DATASET RECORDS section start

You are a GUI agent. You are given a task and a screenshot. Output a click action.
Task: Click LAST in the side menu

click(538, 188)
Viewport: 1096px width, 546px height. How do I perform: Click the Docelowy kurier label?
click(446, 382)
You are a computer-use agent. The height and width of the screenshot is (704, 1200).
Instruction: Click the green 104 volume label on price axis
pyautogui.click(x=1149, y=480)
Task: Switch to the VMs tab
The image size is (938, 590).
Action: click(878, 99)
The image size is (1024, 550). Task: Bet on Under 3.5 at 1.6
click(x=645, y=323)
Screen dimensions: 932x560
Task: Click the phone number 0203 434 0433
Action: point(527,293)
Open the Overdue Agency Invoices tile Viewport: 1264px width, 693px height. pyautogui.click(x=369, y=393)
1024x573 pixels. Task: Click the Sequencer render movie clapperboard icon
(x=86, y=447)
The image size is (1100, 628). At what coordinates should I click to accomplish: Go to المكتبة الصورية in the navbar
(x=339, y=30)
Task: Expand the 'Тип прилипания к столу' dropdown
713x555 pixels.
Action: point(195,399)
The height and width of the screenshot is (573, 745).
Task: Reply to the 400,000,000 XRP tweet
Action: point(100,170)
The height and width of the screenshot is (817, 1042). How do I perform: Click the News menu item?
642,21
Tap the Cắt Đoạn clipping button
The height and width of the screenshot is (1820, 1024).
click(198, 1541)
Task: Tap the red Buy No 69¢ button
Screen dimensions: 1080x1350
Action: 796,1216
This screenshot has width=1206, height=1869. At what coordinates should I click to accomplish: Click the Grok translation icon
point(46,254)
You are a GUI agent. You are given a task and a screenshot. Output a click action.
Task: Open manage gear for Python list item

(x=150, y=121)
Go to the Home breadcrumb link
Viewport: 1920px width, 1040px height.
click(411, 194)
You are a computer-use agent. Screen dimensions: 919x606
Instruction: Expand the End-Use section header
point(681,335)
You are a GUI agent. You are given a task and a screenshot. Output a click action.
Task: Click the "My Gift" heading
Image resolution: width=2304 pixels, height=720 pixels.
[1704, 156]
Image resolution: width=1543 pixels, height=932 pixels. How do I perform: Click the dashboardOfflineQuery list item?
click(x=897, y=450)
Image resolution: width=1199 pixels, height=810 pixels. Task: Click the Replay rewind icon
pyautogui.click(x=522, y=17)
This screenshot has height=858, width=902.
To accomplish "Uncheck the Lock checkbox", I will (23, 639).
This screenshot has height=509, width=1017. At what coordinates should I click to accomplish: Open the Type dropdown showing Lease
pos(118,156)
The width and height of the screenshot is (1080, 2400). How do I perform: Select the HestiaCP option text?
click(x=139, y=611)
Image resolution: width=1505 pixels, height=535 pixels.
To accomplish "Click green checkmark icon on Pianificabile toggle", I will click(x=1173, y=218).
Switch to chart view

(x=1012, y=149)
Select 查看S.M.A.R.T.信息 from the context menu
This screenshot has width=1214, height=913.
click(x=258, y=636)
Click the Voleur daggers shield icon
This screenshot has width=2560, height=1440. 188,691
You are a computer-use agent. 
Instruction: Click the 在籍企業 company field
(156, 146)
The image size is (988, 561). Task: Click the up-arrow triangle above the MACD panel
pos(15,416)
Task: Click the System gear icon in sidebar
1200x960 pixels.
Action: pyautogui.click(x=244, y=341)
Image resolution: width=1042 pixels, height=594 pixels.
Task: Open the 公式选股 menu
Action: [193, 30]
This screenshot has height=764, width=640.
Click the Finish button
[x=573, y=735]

DATASET RECORDS section end

## PROMPT
All the lines above should come back exactly as written.

## RESULT OF THE TASK
You are a GUI agent. You are given a task and a screenshot. Output a click action.
Task: Click LAST in the side menu

click(538, 188)
Viewport: 1096px width, 546px height. How do I perform: Click the Docelowy kurier label?
click(446, 382)
You are a computer-use agent. The height and width of the screenshot is (704, 1200).
Instruction: Click the green 104 volume label on price axis
pyautogui.click(x=1149, y=480)
Task: Switch to the VMs tab
The image size is (938, 590).
Action: click(878, 99)
The image size is (1024, 550). Task: Bet on Under 3.5 at 1.6
click(x=645, y=323)
Screen dimensions: 932x560
Task: Click the phone number 0203 434 0433
Action: point(527,293)
Open the Overdue Agency Invoices tile Viewport: 1264px width, 693px height. pyautogui.click(x=369, y=393)
1024x573 pixels. Task: Click the Sequencer render movie clapperboard icon
(x=86, y=447)
The image size is (1100, 628). At what coordinates should I click to accomplish: Go to المكتبة الصورية in the navbar
(x=339, y=30)
Task: Expand the 'Тип прилипания к столу' dropdown
713x555 pixels.
Action: point(195,399)
The height and width of the screenshot is (573, 745).
Task: Reply to the 400,000,000 XRP tweet
Action: point(100,170)
The height and width of the screenshot is (817, 1042). How do I perform: Click the News menu item?
642,21
Tap the Cắt Đoạn clipping button
The height and width of the screenshot is (1820, 1024).
click(198, 1541)
Task: Tap the red Buy No 69¢ button
Screen dimensions: 1080x1350
Action: 796,1216
This screenshot has width=1206, height=1869. At what coordinates should I click to accomplish: Click the Grok translation icon
point(46,254)
You are a GUI agent. You are given a task and a screenshot. Output a click action.
Task: Open manage gear for Python list item

(x=150, y=121)
Go to the Home breadcrumb link
Viewport: 1920px width, 1040px height.
click(411, 194)
You are a computer-use agent. Screen dimensions: 919x606
Instruction: Expand the End-Use section header
point(681,335)
You are a GUI agent. You are given a task and a screenshot. Output a click action.
Task: Click the "My Gift" heading
Image resolution: width=2304 pixels, height=720 pixels.
[1704, 156]
Image resolution: width=1543 pixels, height=932 pixels. How do I perform: Click the dashboardOfflineQuery list item?
click(x=897, y=450)
Image resolution: width=1199 pixels, height=810 pixels. Task: Click the Replay rewind icon
pyautogui.click(x=522, y=17)
This screenshot has height=858, width=902.
To accomplish "Uncheck the Lock checkbox", I will (23, 639).
This screenshot has height=509, width=1017. At what coordinates should I click to accomplish: Open the Type dropdown showing Lease
pos(118,156)
The width and height of the screenshot is (1080, 2400). How do I perform: Select the HestiaCP option text?
click(x=139, y=611)
Image resolution: width=1505 pixels, height=535 pixels.
To accomplish "Click green checkmark icon on Pianificabile toggle", I will click(x=1173, y=218).
Switch to chart view

(x=1012, y=149)
Select 查看S.M.A.R.T.信息 from the context menu
This screenshot has width=1214, height=913.
click(x=258, y=636)
Click the Voleur daggers shield icon
This screenshot has width=2560, height=1440. 188,691
You are a computer-use agent. 
Instruction: Click the 在籍企業 company field
(156, 146)
The image size is (988, 561). Task: Click the up-arrow triangle above the MACD panel
pos(15,416)
Task: Click the System gear icon in sidebar
1200x960 pixels.
Action: pyautogui.click(x=244, y=341)
Image resolution: width=1042 pixels, height=594 pixels.
Task: Open the 公式选股 menu
Action: [193, 30]
This screenshot has height=764, width=640.
Click the Finish button
[x=573, y=735]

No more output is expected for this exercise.